■ Task details
In the entries below, some lines contain "legend"; work out how many and answer with the figure only.

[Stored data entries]
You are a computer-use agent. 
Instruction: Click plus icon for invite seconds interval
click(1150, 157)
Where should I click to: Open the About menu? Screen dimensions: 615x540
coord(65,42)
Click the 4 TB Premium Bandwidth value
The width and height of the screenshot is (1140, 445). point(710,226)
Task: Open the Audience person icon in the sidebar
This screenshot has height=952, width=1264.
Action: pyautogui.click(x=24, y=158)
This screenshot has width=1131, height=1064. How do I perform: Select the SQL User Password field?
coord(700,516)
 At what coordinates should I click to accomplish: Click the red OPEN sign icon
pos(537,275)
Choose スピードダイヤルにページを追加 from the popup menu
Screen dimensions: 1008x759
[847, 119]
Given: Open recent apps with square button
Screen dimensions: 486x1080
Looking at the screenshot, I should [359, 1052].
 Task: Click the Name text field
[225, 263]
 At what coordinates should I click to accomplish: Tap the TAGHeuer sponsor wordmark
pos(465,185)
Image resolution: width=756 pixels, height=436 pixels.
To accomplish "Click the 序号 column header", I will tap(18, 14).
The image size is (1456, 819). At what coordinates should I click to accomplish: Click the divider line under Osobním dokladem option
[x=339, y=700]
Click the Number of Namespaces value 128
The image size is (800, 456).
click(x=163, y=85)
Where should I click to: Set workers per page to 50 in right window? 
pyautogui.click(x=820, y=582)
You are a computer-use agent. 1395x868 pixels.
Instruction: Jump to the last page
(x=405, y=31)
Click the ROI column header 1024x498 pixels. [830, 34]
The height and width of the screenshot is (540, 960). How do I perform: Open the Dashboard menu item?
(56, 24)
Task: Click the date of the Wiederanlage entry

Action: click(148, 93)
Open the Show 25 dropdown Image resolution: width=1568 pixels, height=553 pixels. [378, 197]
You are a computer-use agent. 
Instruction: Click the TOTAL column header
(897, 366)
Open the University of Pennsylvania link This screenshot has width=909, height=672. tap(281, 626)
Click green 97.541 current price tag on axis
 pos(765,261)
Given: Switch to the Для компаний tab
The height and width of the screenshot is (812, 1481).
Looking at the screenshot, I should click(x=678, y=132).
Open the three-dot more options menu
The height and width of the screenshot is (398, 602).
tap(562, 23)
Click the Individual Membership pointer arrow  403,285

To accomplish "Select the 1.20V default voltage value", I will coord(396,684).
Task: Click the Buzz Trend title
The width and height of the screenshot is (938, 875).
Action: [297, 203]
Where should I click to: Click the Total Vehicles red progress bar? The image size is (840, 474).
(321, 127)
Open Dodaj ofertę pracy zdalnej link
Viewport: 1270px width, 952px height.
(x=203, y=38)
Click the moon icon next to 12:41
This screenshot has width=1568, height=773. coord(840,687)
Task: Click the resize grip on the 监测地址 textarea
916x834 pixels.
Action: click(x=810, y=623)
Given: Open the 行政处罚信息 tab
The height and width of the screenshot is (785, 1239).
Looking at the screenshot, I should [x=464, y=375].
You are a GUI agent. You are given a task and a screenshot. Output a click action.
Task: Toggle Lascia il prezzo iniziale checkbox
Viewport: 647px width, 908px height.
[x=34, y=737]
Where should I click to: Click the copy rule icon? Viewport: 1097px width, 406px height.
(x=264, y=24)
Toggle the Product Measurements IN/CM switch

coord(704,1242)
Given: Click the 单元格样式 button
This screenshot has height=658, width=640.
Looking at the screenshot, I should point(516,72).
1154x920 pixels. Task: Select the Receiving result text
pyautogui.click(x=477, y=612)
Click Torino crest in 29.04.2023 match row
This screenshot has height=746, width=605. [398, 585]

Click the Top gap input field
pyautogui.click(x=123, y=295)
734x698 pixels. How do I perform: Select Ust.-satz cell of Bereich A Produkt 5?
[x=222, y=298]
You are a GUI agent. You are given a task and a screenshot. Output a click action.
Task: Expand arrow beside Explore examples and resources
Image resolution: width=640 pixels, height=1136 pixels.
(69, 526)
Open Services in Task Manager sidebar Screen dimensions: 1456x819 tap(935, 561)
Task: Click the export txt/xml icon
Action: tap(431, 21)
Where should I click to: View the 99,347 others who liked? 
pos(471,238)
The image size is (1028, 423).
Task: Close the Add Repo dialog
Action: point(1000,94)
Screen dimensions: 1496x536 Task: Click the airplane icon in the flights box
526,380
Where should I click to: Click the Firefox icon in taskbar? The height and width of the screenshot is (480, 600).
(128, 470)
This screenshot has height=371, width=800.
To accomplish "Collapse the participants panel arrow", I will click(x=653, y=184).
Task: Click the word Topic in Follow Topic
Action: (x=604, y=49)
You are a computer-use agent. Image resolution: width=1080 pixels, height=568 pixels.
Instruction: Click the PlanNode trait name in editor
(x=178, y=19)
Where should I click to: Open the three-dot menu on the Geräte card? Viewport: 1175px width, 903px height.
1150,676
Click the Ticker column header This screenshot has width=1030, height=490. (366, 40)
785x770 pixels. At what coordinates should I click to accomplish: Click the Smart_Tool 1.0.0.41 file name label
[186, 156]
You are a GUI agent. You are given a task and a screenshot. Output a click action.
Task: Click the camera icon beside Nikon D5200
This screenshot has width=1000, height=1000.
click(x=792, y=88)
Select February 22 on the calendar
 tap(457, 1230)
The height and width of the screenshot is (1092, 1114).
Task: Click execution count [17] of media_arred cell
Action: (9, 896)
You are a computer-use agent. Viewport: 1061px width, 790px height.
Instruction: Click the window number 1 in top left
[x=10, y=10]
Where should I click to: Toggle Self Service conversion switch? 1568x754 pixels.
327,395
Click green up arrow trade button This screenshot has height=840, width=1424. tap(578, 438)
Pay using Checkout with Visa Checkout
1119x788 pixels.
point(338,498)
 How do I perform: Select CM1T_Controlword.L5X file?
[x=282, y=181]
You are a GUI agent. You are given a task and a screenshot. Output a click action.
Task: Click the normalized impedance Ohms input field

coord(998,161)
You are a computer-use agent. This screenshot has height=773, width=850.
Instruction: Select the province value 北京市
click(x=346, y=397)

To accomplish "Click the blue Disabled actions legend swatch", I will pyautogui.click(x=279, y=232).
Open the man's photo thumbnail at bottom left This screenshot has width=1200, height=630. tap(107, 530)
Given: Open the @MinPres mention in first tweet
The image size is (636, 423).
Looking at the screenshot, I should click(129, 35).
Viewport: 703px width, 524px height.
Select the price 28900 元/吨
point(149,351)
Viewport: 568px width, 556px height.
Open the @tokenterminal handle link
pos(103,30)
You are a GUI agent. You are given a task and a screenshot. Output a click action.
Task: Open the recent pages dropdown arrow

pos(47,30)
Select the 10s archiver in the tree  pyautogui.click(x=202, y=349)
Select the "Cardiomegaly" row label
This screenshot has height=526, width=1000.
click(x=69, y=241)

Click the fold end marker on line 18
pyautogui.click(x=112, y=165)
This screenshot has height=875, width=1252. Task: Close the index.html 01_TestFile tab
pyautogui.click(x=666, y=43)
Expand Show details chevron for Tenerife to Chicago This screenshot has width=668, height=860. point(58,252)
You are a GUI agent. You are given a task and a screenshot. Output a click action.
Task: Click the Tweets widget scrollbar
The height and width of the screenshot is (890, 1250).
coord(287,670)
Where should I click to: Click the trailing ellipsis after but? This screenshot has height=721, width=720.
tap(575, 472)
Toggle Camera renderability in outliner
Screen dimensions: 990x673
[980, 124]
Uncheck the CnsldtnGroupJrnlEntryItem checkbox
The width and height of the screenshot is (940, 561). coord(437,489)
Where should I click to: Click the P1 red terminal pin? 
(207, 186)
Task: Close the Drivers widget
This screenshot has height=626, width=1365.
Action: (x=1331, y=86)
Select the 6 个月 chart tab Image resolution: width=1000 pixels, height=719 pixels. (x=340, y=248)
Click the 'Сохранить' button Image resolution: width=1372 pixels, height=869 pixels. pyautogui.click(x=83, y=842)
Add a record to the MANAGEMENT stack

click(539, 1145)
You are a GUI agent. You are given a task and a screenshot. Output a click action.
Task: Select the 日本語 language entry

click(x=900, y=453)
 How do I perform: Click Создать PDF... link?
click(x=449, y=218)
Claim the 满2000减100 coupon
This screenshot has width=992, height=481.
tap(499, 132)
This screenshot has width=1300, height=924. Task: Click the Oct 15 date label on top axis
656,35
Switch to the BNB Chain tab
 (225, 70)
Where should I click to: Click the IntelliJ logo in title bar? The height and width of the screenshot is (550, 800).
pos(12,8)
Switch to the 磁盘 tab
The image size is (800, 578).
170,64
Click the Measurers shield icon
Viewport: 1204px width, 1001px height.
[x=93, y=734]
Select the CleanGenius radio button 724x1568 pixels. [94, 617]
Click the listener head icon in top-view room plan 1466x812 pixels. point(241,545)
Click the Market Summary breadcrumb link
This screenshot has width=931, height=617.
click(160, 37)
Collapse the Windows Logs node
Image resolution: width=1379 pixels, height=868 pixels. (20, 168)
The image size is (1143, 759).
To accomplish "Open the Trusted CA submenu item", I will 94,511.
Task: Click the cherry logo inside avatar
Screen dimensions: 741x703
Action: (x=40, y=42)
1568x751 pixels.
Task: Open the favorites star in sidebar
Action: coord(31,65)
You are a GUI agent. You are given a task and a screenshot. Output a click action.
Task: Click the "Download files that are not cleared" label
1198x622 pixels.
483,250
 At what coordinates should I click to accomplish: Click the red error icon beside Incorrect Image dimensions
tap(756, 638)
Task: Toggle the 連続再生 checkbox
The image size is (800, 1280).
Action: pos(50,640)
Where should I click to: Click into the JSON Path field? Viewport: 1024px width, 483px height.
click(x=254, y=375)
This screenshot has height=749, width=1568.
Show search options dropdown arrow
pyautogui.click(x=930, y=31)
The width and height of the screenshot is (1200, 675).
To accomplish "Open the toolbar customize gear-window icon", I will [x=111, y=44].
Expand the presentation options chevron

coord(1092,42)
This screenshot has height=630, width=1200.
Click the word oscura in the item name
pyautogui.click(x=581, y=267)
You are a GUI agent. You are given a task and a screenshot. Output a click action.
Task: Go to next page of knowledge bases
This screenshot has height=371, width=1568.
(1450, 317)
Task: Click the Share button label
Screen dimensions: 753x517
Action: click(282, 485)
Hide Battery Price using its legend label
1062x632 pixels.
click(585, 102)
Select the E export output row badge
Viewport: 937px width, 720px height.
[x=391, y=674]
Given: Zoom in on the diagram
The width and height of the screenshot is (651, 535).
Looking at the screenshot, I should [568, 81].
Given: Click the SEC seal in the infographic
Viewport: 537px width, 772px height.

■ Written solution
2